Over the past two decades, nobody has done this like Whiteley, who purchased yearlings such as champion Meadow Star and future broodmares such as Lilac Garden, dam of Kentucky Oaks winner Blushing K.D.

In searching for value, Whiteley's modus operandi has been to look where others turn away, especially believing in quality bloodlines and elite racing ability. He created success by picking up middle-aged mares who had disappointed their previous owners, and among the mares he purchased for Foxfield was Kentucky Oaks winner Blush With Pride, to breed to Deputy Minister, a mating that produced Better Than Honour, the dam of two Belmont Stakes winners - Jazil in 2006 and Rags to Riches last year - and this year's Peter Pan winner, Casino Drive.

Whiteley used this approach in purchasing the dams of his two seven-figure yearlings.

He said, "I was approached by Bert Welker, general manager of Stonewall, in January 2006 to look for and purchase mares under a co-ownership arrangement that could be bred to Stonewall's stallions. I found Amizette in the first group and Swift and Classy in the second at the Keeneland November sale in 2006."

Liberation Farm and Stonewall Farm purchased Amizette for $90,000 at the Keeneland January sale in 2006. The mare was in foal to Irish-based One Cool Cat, and the owners resold Amizette in January for $75,000 while she was in foal to A.P. Warrior.

All the co-owned mares are based at Trackside Farm with Tom Evans. Whiteley said, "The luckiest thing that happened to me in the horse business starting out was not purchasing Meadow Star and seven other eventual stakes winners to be the core of the Foxfield broodmare band, but finding Tom Evans and basing our operations at his farm. Tom and his crew have done a fabulous job over the years of raising the horses that I bred, and they should get most of the credit."

Both yearlings were consigned for Liberation Farm and associates by Trackside Farm, which is owned by Tom Evans and Pam Clark.

Evans said, "I worked for Lee Eaton for seven years when he was proving what an outstanding producer Courtly Dee was, and we had about five foals out of the mare before he sold her to Helen Alexander. That family has done well for anyone who has touched it."

Amizette was the last foal out of Broodmare of the Year Courtly Dee and "to get a filly from this family by a promising young stallion is a good investment," Evans said. "The filly had a great walk, and she was out all the time, but she had the same energy every single time she was out. She enjoyed the scrutiny."

The yearling filly out of Amizette also came to the September sale with a good update from her half-brother King of Rome (by Montjeu), who had won a Group 2 and a Group 3 stakes since the catalog went to press.

Furthermore, the yearling's sire, Medaglia d'Oro, has had 10 winners from his first crop of 2-year-olds, many of them coming in the last 30 days, including C.S. Silk, winner of the Grade 3 Arlington-Washington Lassie.

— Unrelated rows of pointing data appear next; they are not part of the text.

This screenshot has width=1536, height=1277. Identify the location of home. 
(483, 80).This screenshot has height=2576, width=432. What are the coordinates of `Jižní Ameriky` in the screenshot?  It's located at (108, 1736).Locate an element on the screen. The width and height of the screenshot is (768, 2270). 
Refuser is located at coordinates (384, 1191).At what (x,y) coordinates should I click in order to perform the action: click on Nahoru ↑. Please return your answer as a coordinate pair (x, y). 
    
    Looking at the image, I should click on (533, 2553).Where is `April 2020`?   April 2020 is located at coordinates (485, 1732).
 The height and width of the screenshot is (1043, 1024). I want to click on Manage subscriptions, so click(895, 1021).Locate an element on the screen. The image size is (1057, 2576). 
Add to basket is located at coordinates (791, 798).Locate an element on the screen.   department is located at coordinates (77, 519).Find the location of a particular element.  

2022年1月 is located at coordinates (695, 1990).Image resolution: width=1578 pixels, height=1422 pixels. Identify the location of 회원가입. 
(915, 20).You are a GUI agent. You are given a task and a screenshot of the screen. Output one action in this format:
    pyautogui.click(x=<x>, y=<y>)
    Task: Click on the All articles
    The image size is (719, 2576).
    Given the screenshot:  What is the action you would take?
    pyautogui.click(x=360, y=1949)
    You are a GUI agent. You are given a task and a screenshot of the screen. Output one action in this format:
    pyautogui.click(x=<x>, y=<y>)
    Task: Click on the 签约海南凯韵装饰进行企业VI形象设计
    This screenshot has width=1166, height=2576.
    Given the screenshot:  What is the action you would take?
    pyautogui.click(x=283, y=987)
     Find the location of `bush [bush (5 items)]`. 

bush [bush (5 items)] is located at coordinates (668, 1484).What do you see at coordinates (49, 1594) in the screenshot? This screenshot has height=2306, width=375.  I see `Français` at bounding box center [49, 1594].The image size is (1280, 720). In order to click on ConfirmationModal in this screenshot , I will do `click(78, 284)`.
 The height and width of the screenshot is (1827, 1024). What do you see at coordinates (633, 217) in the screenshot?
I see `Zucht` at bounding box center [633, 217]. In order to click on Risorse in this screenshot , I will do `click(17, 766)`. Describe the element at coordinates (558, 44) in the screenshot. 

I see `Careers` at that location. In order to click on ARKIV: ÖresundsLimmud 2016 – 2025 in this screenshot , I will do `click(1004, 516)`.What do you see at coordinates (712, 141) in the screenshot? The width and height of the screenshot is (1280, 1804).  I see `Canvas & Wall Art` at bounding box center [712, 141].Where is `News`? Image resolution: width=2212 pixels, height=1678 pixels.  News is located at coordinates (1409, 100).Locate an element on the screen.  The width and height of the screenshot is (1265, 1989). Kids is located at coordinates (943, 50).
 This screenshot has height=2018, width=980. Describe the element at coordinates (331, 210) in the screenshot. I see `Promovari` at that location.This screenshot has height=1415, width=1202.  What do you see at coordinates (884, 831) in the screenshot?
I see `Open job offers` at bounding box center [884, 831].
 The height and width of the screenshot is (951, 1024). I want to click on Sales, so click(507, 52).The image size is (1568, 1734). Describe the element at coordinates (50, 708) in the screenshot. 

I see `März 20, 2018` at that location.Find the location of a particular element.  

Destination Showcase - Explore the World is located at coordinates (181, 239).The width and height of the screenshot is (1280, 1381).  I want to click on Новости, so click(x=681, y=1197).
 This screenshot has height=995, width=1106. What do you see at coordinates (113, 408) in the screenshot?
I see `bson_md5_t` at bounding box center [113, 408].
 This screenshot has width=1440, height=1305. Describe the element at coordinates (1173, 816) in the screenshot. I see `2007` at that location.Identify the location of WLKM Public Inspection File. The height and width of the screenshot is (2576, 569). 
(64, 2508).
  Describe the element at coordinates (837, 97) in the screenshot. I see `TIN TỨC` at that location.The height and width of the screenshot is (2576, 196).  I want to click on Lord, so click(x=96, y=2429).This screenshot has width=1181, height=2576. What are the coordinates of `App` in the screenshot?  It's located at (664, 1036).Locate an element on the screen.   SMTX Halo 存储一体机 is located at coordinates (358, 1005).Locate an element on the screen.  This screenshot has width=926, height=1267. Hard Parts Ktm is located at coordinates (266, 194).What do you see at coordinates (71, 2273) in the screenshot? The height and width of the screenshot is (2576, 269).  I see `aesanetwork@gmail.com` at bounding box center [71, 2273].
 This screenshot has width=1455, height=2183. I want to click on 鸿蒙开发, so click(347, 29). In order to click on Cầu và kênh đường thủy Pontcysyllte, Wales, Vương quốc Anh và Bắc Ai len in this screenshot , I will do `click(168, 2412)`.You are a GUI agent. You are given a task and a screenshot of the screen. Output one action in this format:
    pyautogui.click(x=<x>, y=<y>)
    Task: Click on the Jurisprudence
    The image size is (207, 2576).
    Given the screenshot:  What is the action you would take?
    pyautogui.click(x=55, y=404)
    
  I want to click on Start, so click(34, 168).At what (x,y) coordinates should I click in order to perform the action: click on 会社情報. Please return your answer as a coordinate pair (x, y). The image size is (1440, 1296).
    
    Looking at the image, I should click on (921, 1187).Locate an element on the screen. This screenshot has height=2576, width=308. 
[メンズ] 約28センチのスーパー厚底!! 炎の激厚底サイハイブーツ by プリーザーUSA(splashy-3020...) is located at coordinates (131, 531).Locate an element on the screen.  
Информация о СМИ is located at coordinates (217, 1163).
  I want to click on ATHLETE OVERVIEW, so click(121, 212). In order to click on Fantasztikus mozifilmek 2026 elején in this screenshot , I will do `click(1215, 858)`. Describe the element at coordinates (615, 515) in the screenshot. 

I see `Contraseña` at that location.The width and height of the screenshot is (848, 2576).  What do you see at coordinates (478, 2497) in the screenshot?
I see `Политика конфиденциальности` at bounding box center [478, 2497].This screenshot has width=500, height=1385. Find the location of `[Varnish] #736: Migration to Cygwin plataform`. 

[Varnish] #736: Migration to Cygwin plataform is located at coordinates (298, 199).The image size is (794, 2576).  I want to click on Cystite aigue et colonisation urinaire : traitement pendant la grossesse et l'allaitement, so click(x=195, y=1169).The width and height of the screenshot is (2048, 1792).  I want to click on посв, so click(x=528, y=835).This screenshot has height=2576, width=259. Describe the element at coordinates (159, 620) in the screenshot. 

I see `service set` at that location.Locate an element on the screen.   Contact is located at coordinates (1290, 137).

Whiteley said, "My assessment of Medaglia d'Oro was the main reason I jumped in with the Stonewall project. He's a magnificent individual, his tremendous race record speaks for itself, he is stamping his foals with his physique and quality, and I'm as surprised as everyone that he's having great success with his runners at 2.

"C.S. Silk was so impressive, going 45 and change for a half and then galloping away from the others, which stamps her as my early pick for the Breeders' Cup Juvenile Fillies. If Medaglia d'Oro continues in the way he has started, he will be at the top of the stallion ranks shortly."